> _Task_: Reproduce verbatim the material from the line containing "I want to click on y-tick-label: 70000.0, so" up to and including the line containing "center [416, 438].". Omit the pictures from your output.

Dataset entries
+ + + + + + +
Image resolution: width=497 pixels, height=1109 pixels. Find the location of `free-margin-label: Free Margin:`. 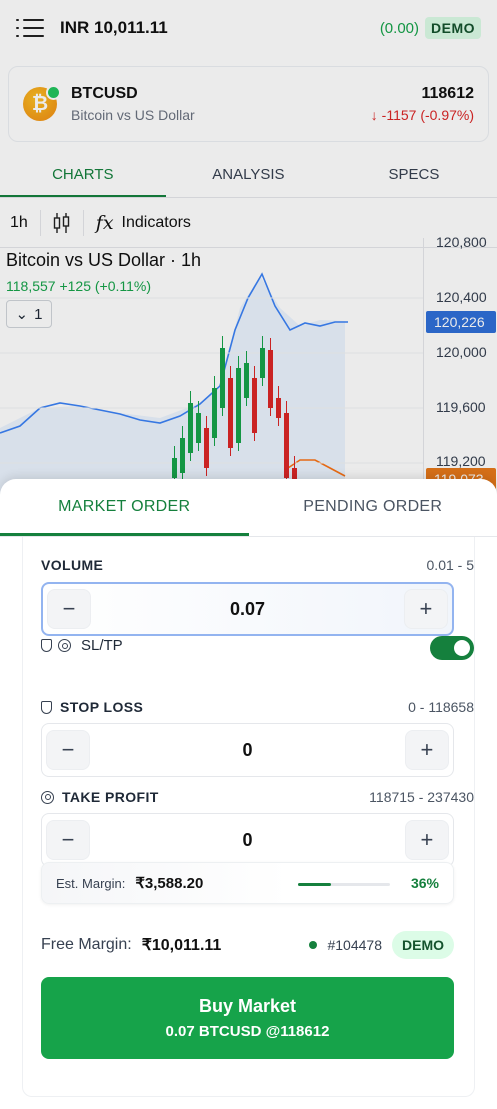

free-margin-label: Free Margin: is located at coordinates (86, 944).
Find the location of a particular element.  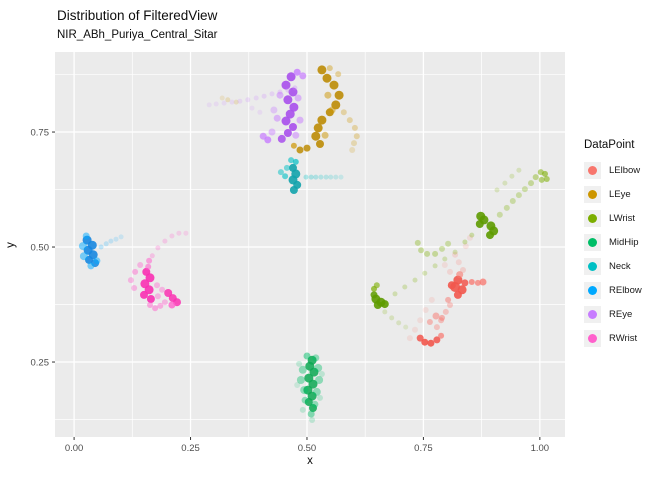

legend-item-REye: REye is located at coordinates (627, 314).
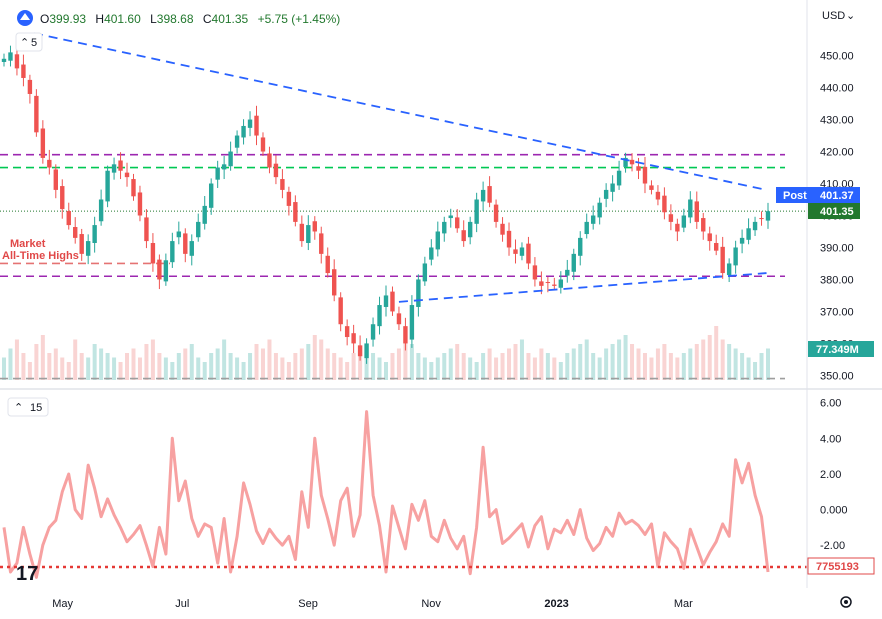  I want to click on indicator-value-tag: 7755193, so click(841, 566).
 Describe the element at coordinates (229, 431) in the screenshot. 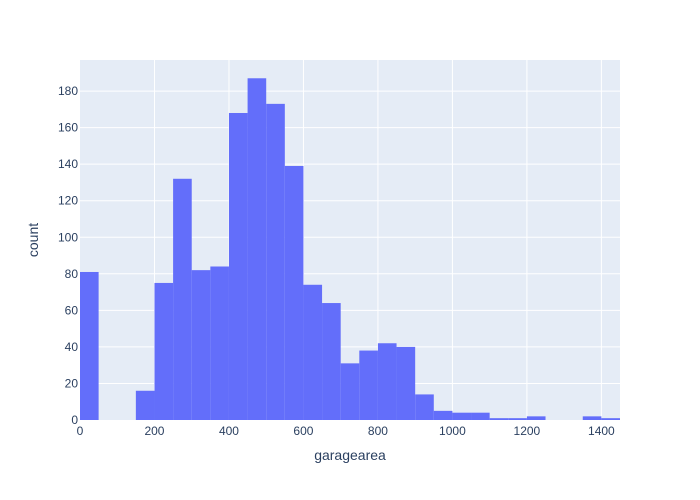

I see `x-tick-label: 400` at that location.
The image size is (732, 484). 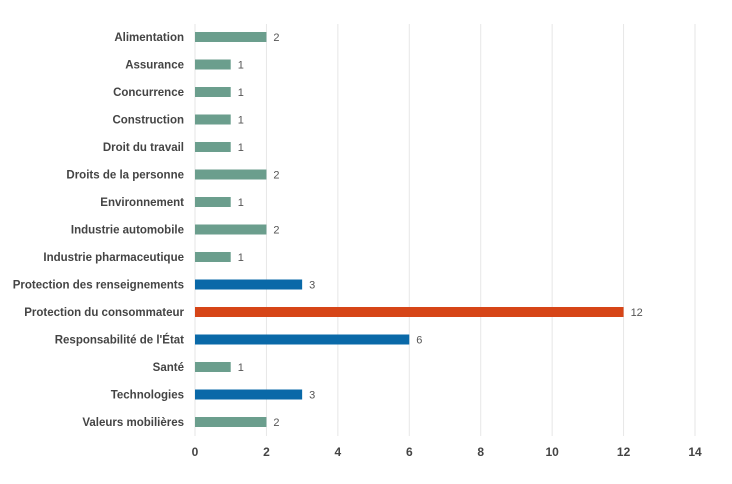 What do you see at coordinates (104, 313) in the screenshot?
I see `category-label: Protection du consommateur` at bounding box center [104, 313].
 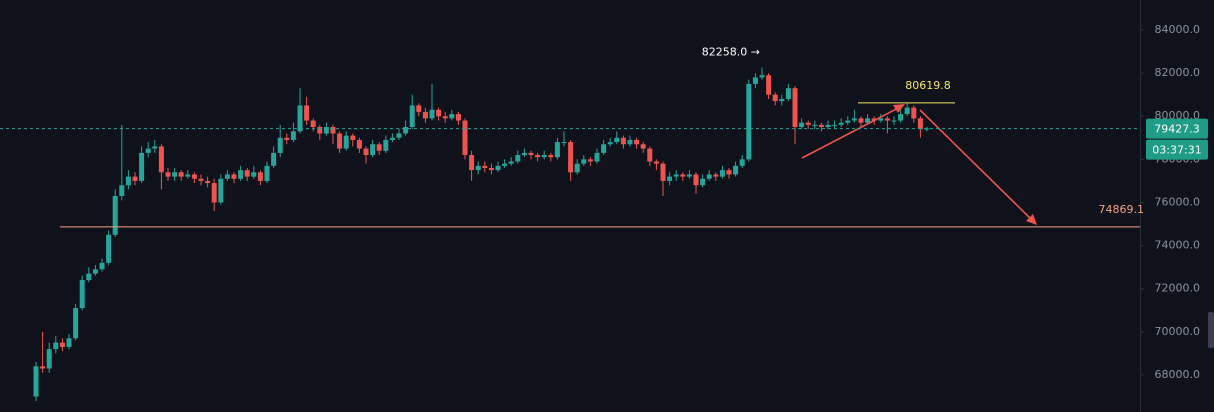 I want to click on y-tick-label: 70000.0, so click(x=1178, y=332).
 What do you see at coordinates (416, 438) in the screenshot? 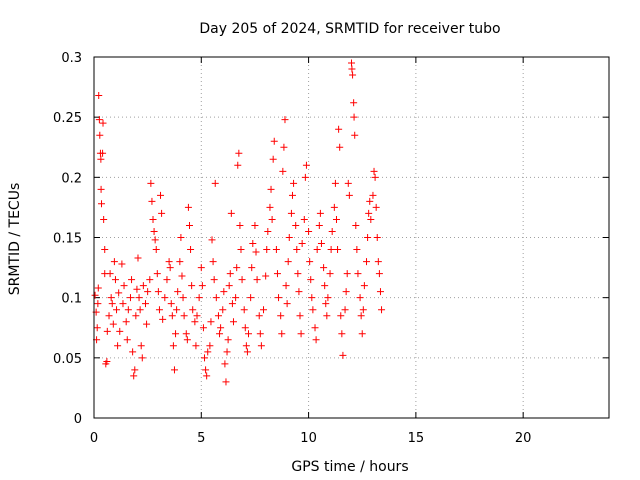
I see `x-tick-label: 15` at bounding box center [416, 438].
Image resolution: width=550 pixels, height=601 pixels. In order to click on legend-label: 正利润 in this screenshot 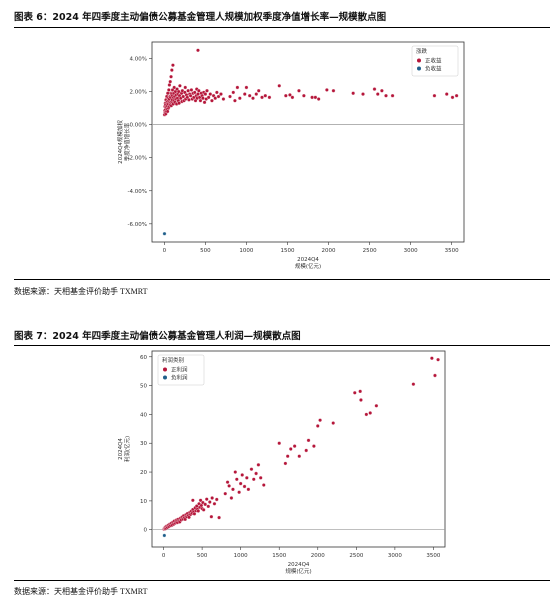, I will do `click(180, 370)`.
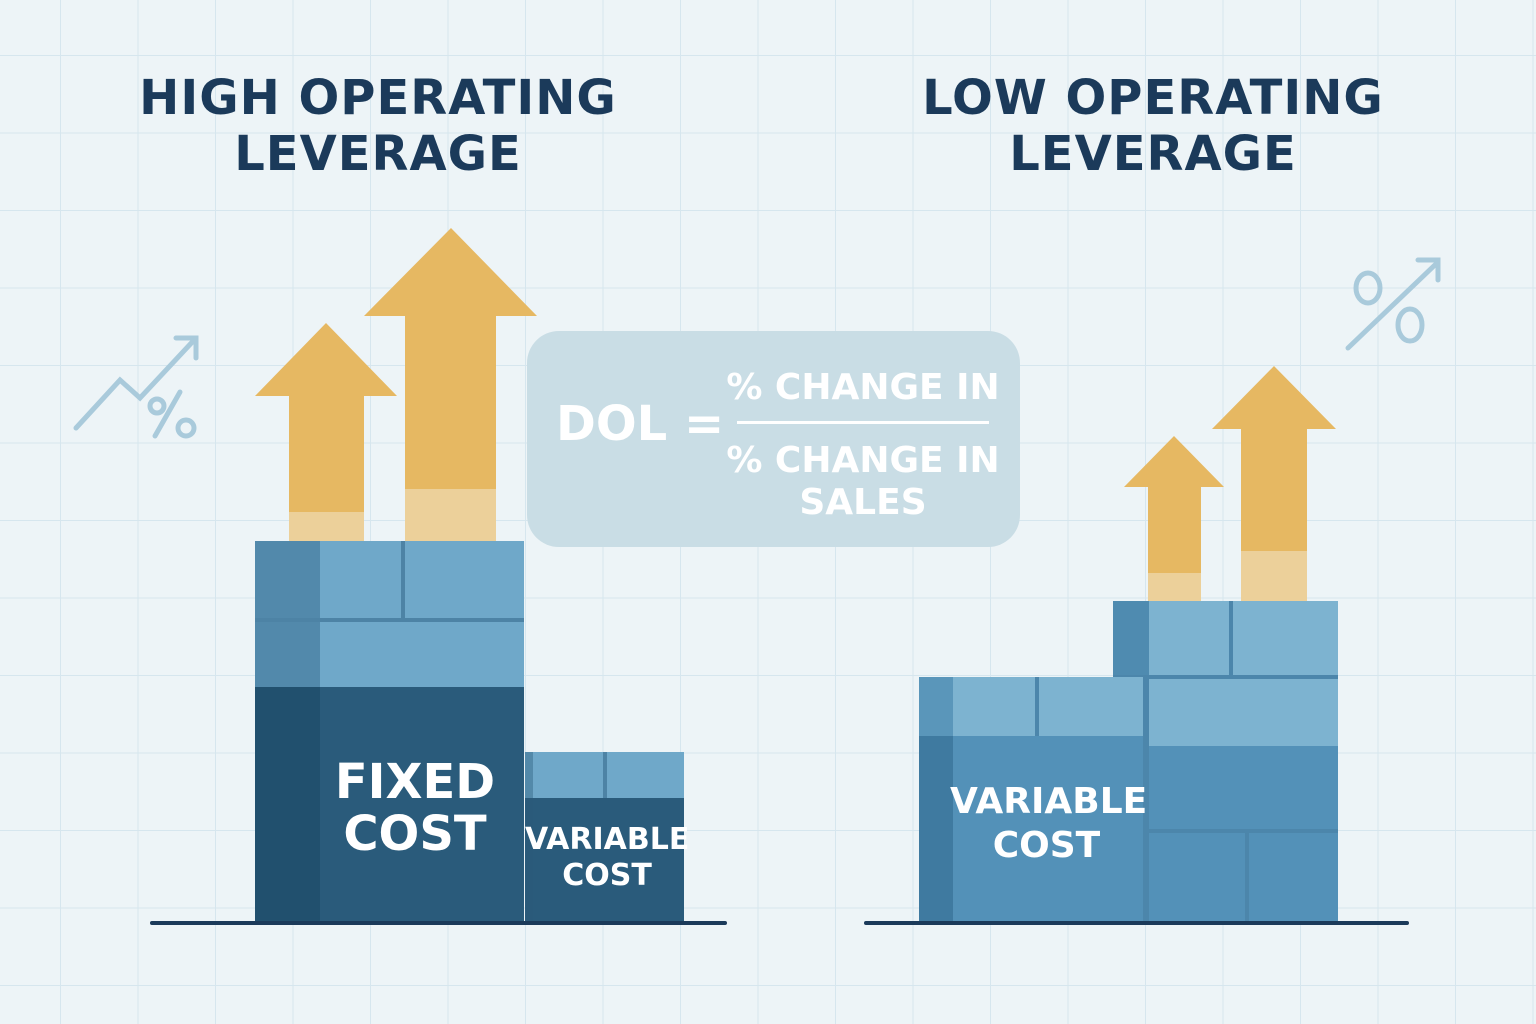  What do you see at coordinates (1049, 824) in the screenshot?
I see `right-variable-cost-label: VARIABLE COST` at bounding box center [1049, 824].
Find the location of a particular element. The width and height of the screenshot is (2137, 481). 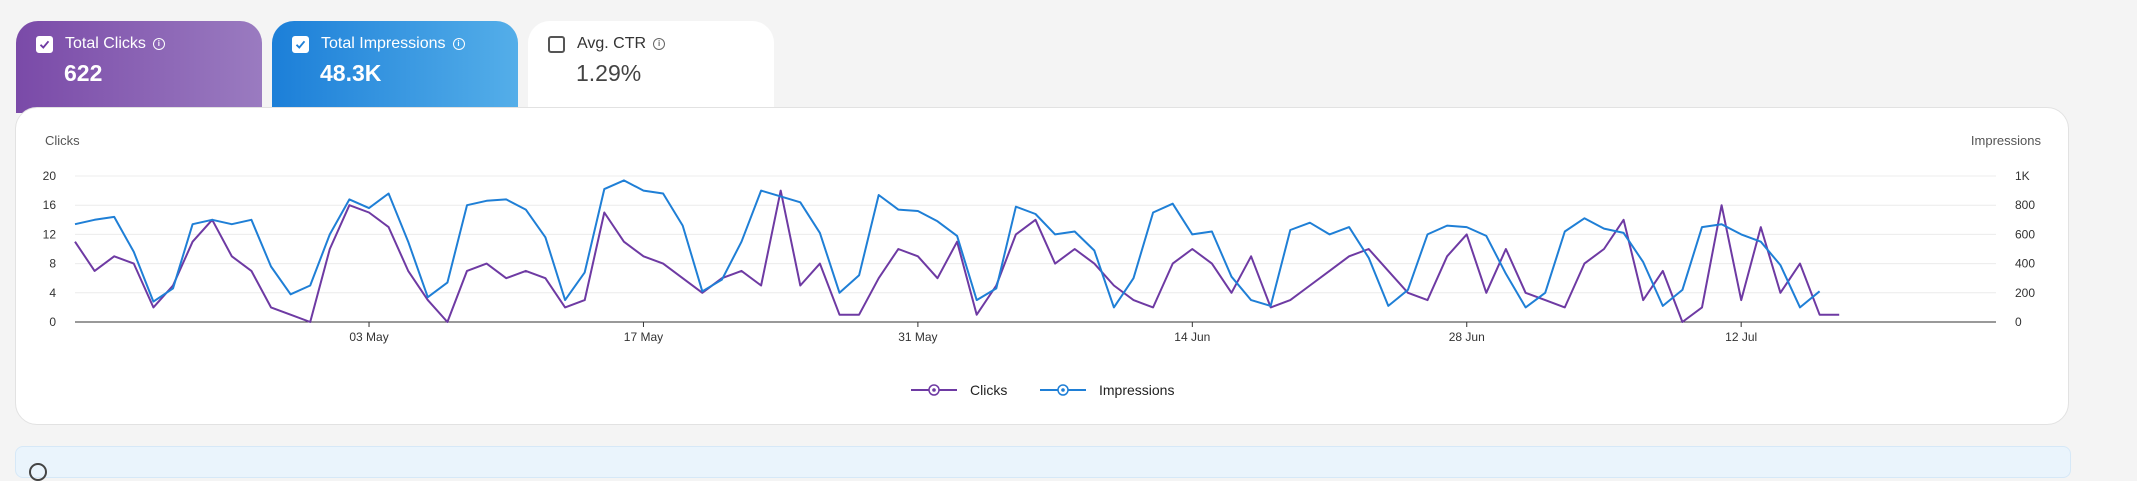

x-tick-label: 12 Jul is located at coordinates (1741, 337).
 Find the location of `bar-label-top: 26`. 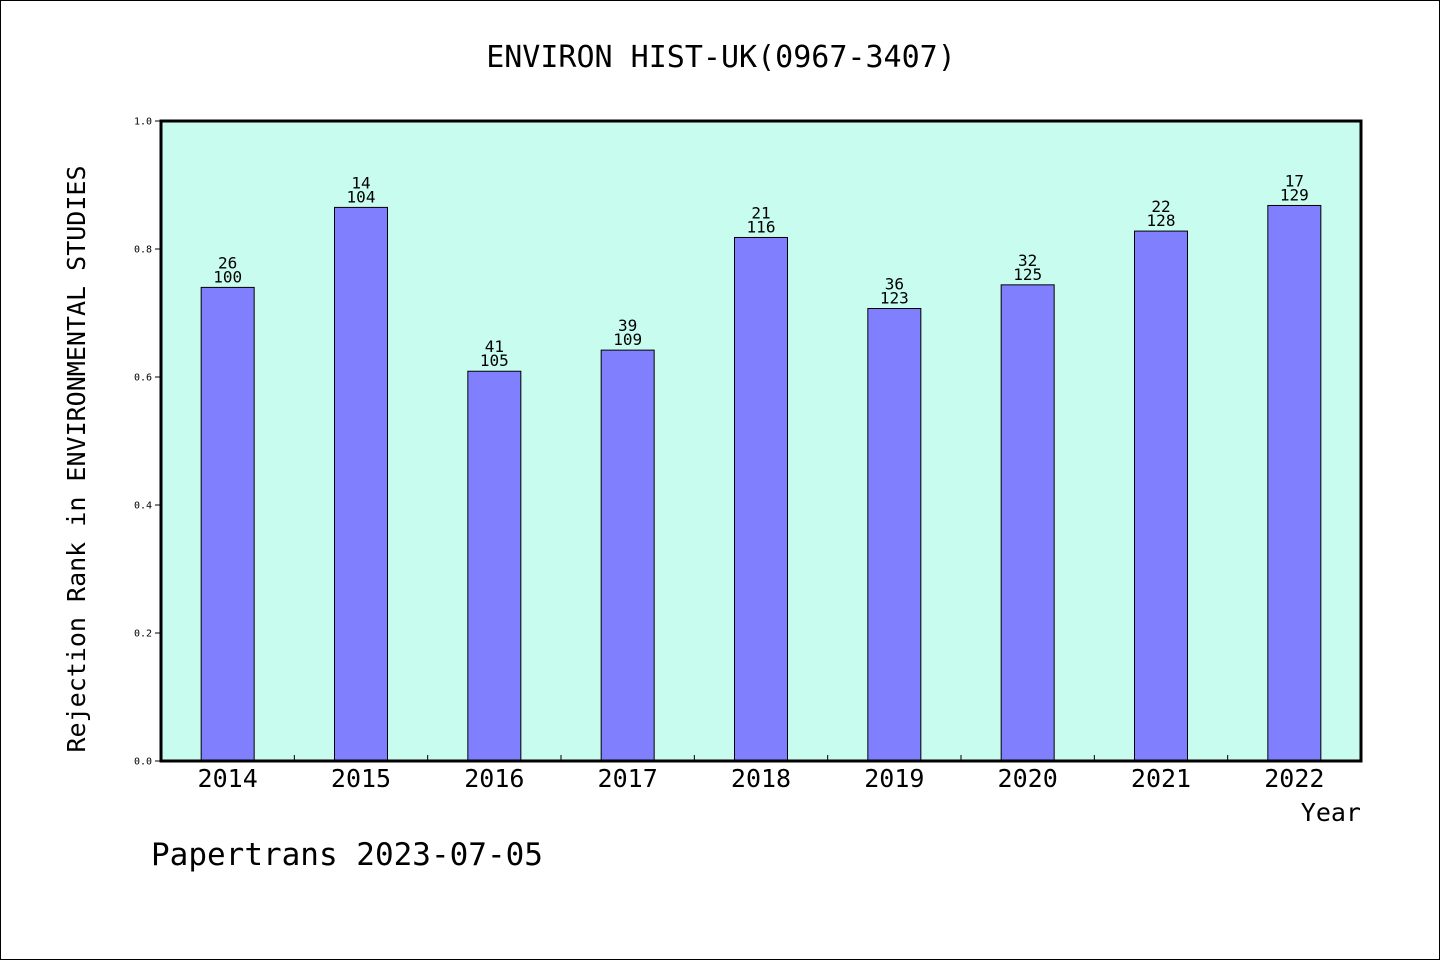

bar-label-top: 26 is located at coordinates (228, 262).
+ + + + + + +
> _Solution to this task_:
  I want to click on y-tick-label: 70000.0, so click(x=1178, y=332).
 What do you see at coordinates (416, 438) in the screenshot? 
I see `x-tick-label: 15` at bounding box center [416, 438].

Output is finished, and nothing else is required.